New European Central Bank headquarters sparks mass protest in Frankfurt, Germany

LUIZ BRASIL

REUTERS/Michael Dalder

REUTERS/Michael Dalder

Police arrest hundreds in violent anti-austerity

Over 350 people have been arrested in the aftermath of a clash between anti-austerity demonstrators and police in the German city of Frankfurt.

The protests were in reaction to the opening of a new headquarters for the European Central Bank.
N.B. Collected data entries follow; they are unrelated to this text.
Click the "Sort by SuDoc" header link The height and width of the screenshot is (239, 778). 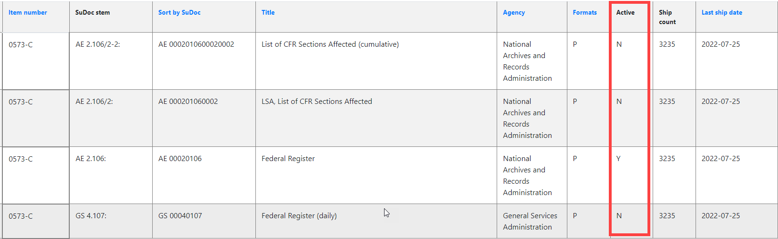(x=179, y=13)
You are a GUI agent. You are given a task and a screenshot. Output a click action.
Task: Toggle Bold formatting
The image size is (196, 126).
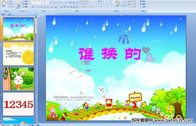(x=32, y=7)
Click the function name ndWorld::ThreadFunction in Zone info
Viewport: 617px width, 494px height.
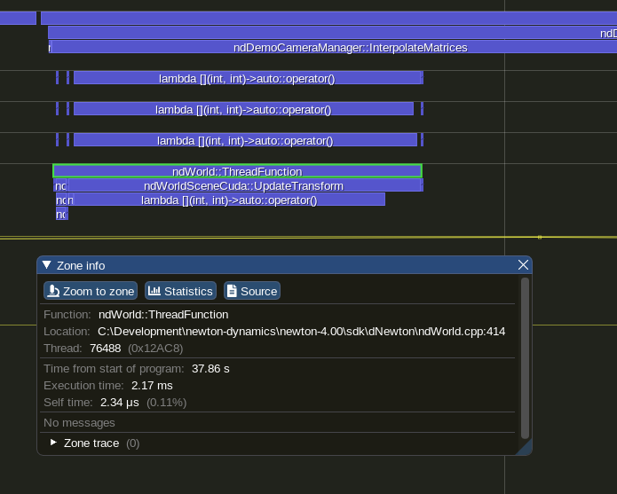(163, 315)
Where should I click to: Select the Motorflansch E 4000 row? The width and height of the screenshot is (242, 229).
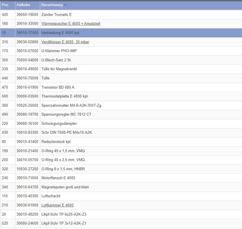coord(58,178)
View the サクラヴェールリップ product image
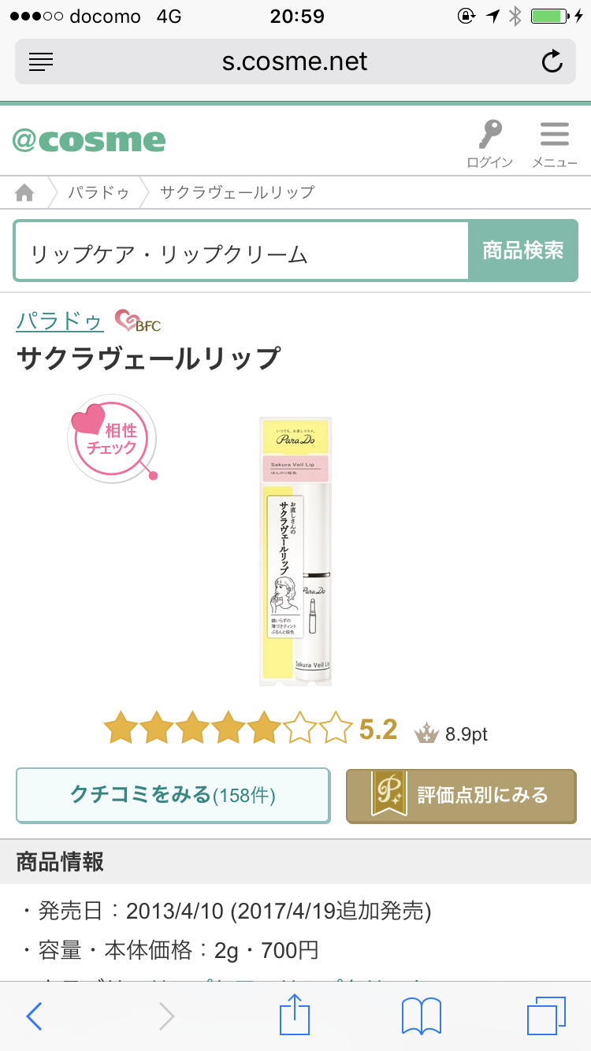Screen dimensions: 591x1051 [296, 551]
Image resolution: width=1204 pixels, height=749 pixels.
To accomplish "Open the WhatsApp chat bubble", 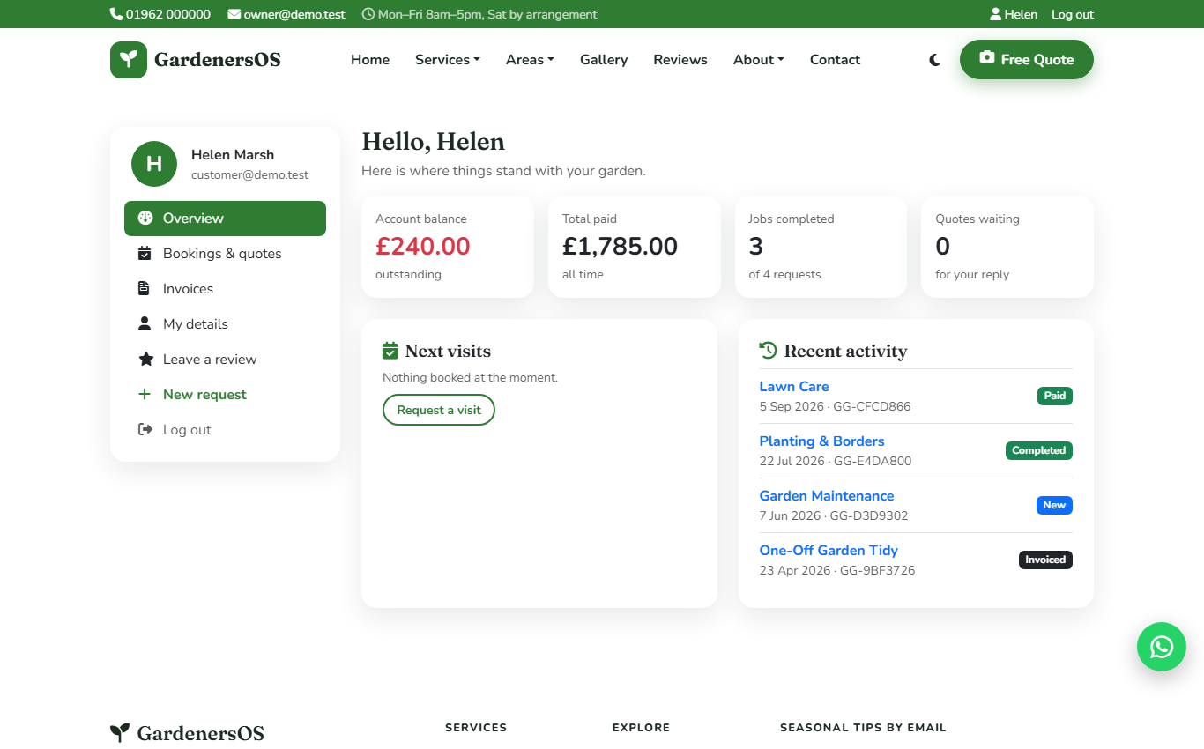I will (x=1162, y=647).
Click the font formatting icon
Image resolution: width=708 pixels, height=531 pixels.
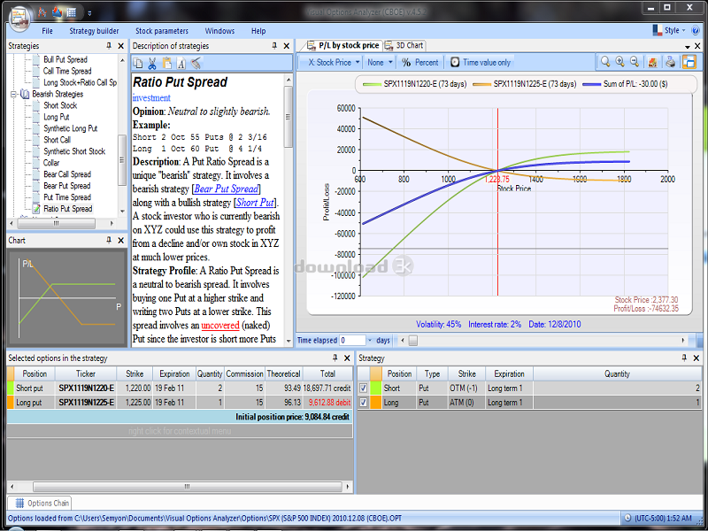(x=181, y=63)

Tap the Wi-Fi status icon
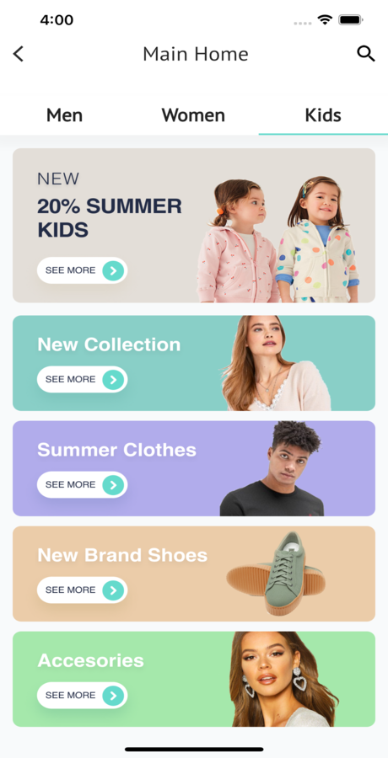324,20
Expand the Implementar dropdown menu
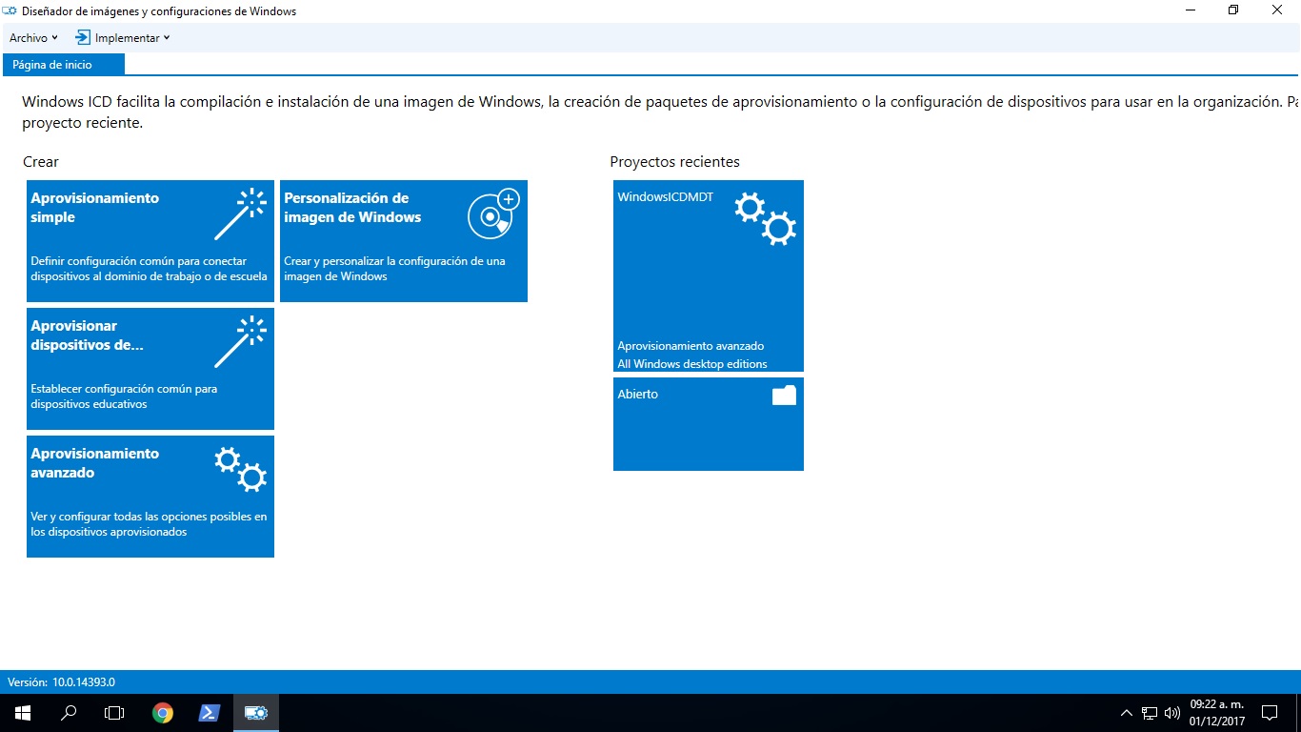 (x=123, y=38)
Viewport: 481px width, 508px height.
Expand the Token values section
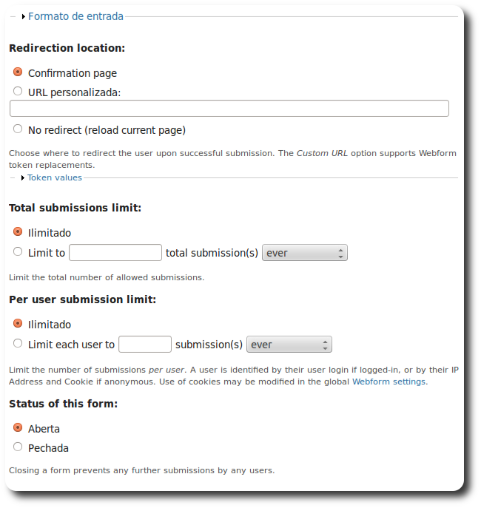(x=55, y=177)

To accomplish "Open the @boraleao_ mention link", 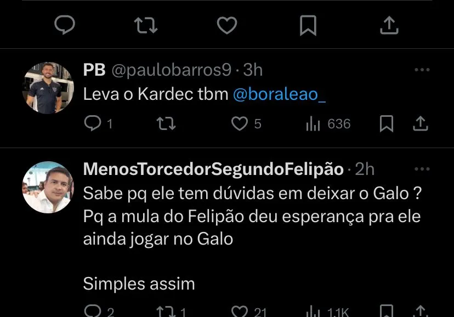I will click(x=279, y=94).
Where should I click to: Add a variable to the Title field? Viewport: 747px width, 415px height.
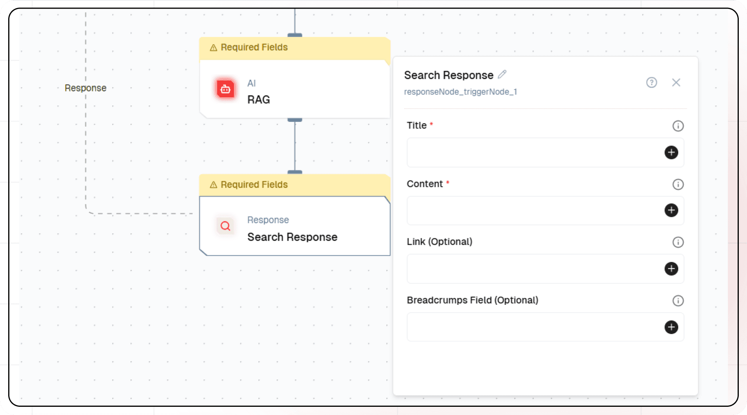pyautogui.click(x=671, y=152)
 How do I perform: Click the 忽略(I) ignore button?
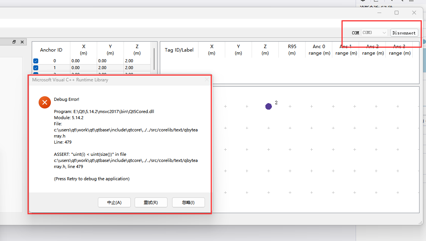188,202
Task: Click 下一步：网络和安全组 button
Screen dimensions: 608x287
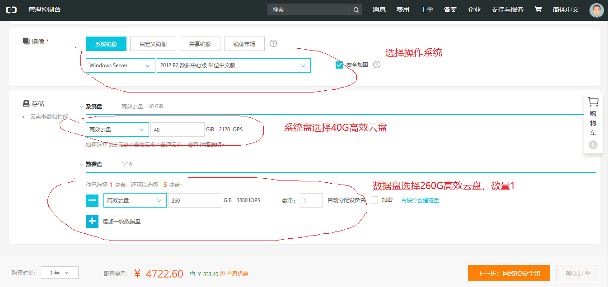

The violent clash erupted a few hours before the building’s official opening, with demonstrators throwing stones and setting several police vehicles on fire.

The demonstrations’ left-wing organizers brought sympathetic people from across Germany and the rest of Europe to fight against the European Central Bank’s (ECB) role in the wave of austerity measures that have hit many EU states, the most recent being Greece.

The ECB is charged with managing the Euro and framing many Eurozone policies, who along with the International Monetary Fund (IMF), and the European Commission, form a troika that sets conditions for bailouts across the EU.

A spokesperson from the “Blockupy” movement has blamed the ECB and similar agencies for pushing many Europeans into poverty through their practice of austerity.

Prior to the demonstrations, police had set up barbed wire fence all around the ECB’s new 185m double-tower building.

While many had hoped for peaceful demonstrations, some protesters began to light bins of tires and garbage on fire early in the day. Firefighters were blocked from reaching many of the fires, while several fire engines had their windows smashed in. Police responded with the use of their water cannon.

Many were injured in the ensuing clash, with dozens of demonstrators suffering injuries inflicted by police batons, water cannons and pepper spray. At least eight officers suffered injuries at the hands of rock throwing demonstrators.

Police spokeswoman Claudia Rogalski called it an “aggressive atmosphere”, tweeting several pictures of police vehicles being attacked and lit on fire.

Meanwhile, activists accused police of utilizing kittling tactics to block in hundreds of protesters on the streets.

As protests raged in the surrounding streets, the ECB’s President, Mario Draghi, gave a speech inaugurating the bank’s new tower.

During his speech, Draghi said that it “may not be a fair charge” to label the bank as the driving force behind the unpopular wave of austerity measures to hit many European states.

“Our action has been aimed precisely at cushioning the shocks suffered by the economy … but from the central bank to the whole euro area, we must listen very carefully to what all our citizens are saying,” said Draghi.

The new building was set to open years earlier, costing an estimated $1.4 billion to construct, and will be home to thousands of bankers.

The “Blockupy” movement has more demonstrations planned in the following weeks.

The movement started in 2012, where its first Frankfurt protests attracted thousands of people. It is primarily a Europe-wide coalition of left-wing parties, unions, and movements who oppose the austerity policies of the ECB, IMF and European commission.

The movement’s rallying cry is “They want capitalism without democracy, we want democracy without capitalism.”